Published 16 Jun 2017
On the first hand, the good-enough mother, who gets a deep insight of and reacts to the infant’s unexpected behavior (nonverbal communication, primitive communication), supports fragile ego of her child which represents the power important for adequate self-esteem and confidence. On the second hand, the not good-enough mother, fails to recognize and respond to such expressions. Thus, she subjects the infant to her own demands, needs, and interests. It leads to the situation when the child is has to comply with the mother’s needs and visa versa. Winnicott has named this obedience the “false self”. Thus, the kid is placed in a situation which limits its ability to create symbols. The result is that “the infant remains isolated. But in practice the infant lives, but lives falsely.” (Williamson 15).
Throughout the false self that the child creates an artificial set of human attitudes and relationships. A positive side of the false self is that it conceals the true self’s obedience with environmental needs. Thus conformity and the lack of spontaneous behavior become the essential feature in the child’s living experience. That’s why, the false self can be perceived as a protection against the use of the true self which is believed to result in its total destruction.
According to Winnicott, typical mothers are characterized with holding behavior which is the creation of such an environment of overprotection and maternal preoccupation of which the child is not aware. The sooner the mother gives to her infant more space for moving, acting, and thinking, the sooner the infant will start gaining useful and practical knowledge and learn from experience. In case if such a holding behavior is completely absent, the infant may become traumatized and depressed since his desires are not fulfilled and therefore he feels ignored. (Williamson 31).
While doing some shopping in the downtown I kept observing couples with kids and families who came to the mall to pick up some groceries, clothes, etc. I noticed a couple of different instances that brought me to shocking condition as I have never seen it before.
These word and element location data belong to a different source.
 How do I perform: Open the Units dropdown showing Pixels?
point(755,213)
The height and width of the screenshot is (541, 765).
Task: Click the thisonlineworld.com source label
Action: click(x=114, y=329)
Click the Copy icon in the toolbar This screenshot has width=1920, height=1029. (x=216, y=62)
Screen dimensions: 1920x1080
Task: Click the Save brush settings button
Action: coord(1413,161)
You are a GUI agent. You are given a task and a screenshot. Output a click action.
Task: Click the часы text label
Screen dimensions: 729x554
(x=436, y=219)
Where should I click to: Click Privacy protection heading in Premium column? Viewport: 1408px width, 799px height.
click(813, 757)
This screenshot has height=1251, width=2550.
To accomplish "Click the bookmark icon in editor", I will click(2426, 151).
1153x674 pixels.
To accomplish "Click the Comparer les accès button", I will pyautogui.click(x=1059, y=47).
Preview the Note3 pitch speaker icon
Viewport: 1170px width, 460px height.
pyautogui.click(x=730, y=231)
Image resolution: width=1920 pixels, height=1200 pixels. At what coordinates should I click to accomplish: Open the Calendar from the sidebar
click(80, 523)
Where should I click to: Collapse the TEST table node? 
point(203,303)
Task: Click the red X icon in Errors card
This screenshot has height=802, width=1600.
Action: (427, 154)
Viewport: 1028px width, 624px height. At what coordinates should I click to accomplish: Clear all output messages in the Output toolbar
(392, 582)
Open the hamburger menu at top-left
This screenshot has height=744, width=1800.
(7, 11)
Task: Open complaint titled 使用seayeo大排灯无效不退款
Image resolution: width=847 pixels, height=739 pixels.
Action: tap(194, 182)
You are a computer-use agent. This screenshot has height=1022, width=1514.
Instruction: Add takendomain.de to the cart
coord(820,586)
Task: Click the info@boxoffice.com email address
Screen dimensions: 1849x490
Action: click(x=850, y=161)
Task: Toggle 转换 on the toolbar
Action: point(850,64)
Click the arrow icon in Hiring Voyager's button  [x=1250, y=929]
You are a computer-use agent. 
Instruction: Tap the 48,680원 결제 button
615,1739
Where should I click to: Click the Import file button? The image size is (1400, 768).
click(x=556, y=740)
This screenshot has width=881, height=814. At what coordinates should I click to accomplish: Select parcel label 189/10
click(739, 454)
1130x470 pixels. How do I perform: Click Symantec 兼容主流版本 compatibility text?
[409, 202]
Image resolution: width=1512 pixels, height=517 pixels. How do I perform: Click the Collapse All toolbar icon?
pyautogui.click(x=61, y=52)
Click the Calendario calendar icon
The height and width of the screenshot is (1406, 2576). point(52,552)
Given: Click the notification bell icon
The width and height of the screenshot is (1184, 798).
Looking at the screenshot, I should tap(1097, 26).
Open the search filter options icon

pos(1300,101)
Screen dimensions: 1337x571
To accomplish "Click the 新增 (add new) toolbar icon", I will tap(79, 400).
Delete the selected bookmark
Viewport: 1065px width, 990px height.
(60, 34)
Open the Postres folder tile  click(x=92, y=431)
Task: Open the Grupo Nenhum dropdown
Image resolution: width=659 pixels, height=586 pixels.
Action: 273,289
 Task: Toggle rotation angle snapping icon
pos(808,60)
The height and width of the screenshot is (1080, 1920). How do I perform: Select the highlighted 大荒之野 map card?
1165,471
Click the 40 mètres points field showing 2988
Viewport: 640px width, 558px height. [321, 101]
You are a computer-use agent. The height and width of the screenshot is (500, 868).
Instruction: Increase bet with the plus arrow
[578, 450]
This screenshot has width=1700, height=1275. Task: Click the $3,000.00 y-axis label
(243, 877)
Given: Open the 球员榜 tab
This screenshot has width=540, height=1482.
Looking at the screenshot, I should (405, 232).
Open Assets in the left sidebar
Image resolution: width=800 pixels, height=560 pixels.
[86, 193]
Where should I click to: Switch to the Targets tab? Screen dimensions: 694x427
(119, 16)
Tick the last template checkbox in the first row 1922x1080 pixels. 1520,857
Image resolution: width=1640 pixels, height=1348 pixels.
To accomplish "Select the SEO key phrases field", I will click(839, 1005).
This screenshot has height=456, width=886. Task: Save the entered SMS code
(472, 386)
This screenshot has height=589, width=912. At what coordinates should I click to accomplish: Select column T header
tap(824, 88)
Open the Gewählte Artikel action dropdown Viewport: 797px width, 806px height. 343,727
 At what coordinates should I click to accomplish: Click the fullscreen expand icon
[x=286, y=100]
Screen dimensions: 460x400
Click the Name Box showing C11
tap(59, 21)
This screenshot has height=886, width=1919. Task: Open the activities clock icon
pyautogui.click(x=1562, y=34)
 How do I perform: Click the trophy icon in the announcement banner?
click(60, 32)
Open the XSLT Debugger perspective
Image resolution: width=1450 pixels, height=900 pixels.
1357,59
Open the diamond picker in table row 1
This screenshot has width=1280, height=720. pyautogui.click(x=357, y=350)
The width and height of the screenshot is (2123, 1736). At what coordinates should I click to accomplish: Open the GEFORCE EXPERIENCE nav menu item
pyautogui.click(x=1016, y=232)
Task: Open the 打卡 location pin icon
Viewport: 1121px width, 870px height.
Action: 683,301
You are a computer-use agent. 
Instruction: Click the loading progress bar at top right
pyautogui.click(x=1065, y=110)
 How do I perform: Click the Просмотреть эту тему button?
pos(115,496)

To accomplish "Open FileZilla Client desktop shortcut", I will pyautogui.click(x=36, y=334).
First couple was looking for some nice couch to buy when their 3-year-old kid decided to try closely located king-size bed. He was holding a toy in his hand, but he dropped it when climbing up the bed. So he started screaming, whining, crying, until someone responded. He got so worked up that he screamed and cried until choking. His mother ran up to him trying to find the toy immediately and give it back to him. When the kid got his toy he played with it for a while and then dropped it again screaming the “I want my car back” over and over again. When this happened for the second time the father of the infant stopped his wife from helping the child and let him scream until he became silent and calm because of tiredness.
This is a vivid example of a holding behavior aimed at protecting the child from any negative external factors. However, when the kid is put face to face with the reality, he fails to cope with even minor problems due to the fact that he was so overly protected in his early childhood. This situation showed typical maternal behavior that was rather logical at the beginning. But after the child dropped the toy for the second time his mother shouldn’t have helped him showing her authority and power and clear awareness that it was done on purpose in order to attract attention of others.
The second example of a holding behavior and as a consequence not good-enough mother was when a child wanted to step into the mini-pool with warm water but his mother prohibited him from doing this in front of many people. I consider such behavior very inadequate since such child need has nothing to do with impoliteness or rudeness. If the child walked a bit in the pool he would disturb no one besides his mother’s consciousness and way of thinking. In fact, this situation will even bring happiness to both the child and the audience (people who were doing shopping at that time).
Parents should point out their goals for their children right in front of them. Not only must they explain what is going on, but they also must congratulate and encourage them in the many small commitment they make to getting to the final destination. (Williamson 91).
The typical mistake that not good-enough mothers make as they learn how to handle disobedient children, is that they concentrate on the purpose itself which can easily distract them. Due to the fact of the long-term nature of children training, a parent’s attention must always be paid to the process itself not to the problems that they are trying to solve.
Another instance that I was facing is that the family was just about to pray before eating their dinner (it was at my friend’s place), but all of a sudden they heard some noise and saw their two small daughters running down the stairs to join the family for the dinner prayer. To my greatest surprise, children were neither punished nor criticized for their behavior since the main goal of their action was positive and very important. None of the parents screamed or shouted at them, none of them said anything about children’s behavior which served as a very good example for good-enough parents.
- Williamson, Michael. Winnicott And His Attitudes. New York: Pocket Books, 1998.